→ **Given task**
Show every line of the items below that contains the word "beside", copying each line in full. Case counts.

→ **Input data**
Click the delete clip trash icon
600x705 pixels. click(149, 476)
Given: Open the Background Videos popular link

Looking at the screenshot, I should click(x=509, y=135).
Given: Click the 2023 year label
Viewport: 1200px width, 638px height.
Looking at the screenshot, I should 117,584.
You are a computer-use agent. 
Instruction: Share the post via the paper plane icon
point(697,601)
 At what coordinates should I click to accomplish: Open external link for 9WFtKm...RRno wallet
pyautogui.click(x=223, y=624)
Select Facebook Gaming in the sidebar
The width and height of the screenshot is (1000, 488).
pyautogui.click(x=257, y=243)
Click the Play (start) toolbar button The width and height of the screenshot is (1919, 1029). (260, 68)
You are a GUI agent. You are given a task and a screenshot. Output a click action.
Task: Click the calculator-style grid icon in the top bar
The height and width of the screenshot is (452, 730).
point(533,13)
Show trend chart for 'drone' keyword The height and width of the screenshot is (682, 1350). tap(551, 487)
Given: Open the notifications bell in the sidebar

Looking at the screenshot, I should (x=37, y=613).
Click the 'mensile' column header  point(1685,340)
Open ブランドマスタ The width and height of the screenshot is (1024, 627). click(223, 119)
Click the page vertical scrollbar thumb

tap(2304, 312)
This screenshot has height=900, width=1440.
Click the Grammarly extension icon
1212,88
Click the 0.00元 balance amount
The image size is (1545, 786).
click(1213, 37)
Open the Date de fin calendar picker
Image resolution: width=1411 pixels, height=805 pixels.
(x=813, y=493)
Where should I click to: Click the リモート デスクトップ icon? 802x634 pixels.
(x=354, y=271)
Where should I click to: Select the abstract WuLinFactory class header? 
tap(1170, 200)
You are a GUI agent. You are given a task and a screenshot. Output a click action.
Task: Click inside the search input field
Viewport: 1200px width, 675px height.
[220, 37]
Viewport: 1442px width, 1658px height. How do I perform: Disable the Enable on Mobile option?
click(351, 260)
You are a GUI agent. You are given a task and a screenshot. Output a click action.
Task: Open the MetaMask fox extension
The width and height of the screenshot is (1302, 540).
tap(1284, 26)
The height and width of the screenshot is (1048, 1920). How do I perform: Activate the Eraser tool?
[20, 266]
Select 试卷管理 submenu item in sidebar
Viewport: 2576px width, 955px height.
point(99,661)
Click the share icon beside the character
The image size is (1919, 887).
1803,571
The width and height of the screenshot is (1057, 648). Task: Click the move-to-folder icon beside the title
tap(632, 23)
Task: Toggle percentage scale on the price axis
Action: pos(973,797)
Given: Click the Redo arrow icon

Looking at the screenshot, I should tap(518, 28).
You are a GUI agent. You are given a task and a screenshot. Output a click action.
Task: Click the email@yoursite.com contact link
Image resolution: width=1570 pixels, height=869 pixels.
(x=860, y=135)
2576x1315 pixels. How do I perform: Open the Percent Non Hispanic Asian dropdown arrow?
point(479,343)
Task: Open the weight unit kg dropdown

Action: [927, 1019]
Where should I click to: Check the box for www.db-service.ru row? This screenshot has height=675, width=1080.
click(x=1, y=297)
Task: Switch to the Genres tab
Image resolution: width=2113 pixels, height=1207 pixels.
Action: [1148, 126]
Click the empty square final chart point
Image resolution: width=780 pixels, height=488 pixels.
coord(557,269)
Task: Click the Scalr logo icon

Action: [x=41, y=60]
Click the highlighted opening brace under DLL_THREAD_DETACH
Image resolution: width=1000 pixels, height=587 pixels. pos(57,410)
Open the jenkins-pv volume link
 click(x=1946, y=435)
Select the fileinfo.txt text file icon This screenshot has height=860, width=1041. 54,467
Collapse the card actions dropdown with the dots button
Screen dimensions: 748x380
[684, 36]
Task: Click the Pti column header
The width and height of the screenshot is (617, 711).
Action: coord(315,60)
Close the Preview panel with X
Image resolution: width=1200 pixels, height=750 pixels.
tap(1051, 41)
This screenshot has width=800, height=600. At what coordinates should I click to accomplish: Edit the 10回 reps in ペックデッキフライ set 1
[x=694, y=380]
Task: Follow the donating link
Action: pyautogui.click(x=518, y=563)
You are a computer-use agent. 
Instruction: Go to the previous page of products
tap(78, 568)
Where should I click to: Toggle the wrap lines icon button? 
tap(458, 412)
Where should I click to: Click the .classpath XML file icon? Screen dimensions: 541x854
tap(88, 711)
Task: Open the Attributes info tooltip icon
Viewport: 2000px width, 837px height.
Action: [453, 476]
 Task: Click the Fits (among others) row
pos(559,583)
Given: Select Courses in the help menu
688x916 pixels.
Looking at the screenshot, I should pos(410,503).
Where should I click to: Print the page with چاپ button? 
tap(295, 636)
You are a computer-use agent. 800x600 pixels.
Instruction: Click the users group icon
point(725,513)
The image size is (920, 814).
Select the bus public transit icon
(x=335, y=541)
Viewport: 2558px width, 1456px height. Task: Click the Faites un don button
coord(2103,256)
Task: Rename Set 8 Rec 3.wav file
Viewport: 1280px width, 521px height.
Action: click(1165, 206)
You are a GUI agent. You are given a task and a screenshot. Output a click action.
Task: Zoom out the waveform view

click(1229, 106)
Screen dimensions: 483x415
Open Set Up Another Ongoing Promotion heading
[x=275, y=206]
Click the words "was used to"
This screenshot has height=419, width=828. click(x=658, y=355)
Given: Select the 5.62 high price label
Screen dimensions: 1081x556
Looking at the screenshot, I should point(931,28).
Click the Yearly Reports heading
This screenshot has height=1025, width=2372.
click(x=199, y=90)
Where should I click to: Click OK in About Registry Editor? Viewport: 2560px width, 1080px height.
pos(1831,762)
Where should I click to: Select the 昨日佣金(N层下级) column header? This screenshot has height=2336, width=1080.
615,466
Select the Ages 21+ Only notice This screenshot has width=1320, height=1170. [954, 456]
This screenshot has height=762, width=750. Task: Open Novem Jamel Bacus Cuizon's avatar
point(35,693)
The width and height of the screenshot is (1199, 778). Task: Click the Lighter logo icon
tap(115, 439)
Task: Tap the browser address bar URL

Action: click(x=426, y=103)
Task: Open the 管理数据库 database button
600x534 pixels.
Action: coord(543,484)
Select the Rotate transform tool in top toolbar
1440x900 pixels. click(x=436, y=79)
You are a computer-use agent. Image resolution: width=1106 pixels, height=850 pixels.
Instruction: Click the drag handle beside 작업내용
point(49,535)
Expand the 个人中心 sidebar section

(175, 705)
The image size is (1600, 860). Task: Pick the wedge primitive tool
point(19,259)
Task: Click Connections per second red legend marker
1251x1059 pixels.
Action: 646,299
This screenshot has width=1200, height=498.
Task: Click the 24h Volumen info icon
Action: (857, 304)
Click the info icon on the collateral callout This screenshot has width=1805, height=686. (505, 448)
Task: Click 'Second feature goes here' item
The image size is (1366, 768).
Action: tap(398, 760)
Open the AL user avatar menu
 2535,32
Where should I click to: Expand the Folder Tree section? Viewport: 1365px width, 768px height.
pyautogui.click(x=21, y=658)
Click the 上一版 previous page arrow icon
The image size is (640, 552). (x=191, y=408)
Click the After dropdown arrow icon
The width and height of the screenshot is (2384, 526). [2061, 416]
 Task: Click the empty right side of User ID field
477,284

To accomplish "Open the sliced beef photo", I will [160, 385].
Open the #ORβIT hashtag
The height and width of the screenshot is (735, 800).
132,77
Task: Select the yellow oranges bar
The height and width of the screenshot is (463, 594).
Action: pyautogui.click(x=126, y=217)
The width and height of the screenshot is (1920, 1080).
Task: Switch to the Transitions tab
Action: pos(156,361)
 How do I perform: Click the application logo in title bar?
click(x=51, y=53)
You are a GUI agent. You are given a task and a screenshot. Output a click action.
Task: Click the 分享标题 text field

→ **Solution**
Click the share icon beside the character
The width and height of the screenshot is (1057, 648). Task: Click the move-to-folder icon beside the title
Instruction: Click the drag handle beside 작업내용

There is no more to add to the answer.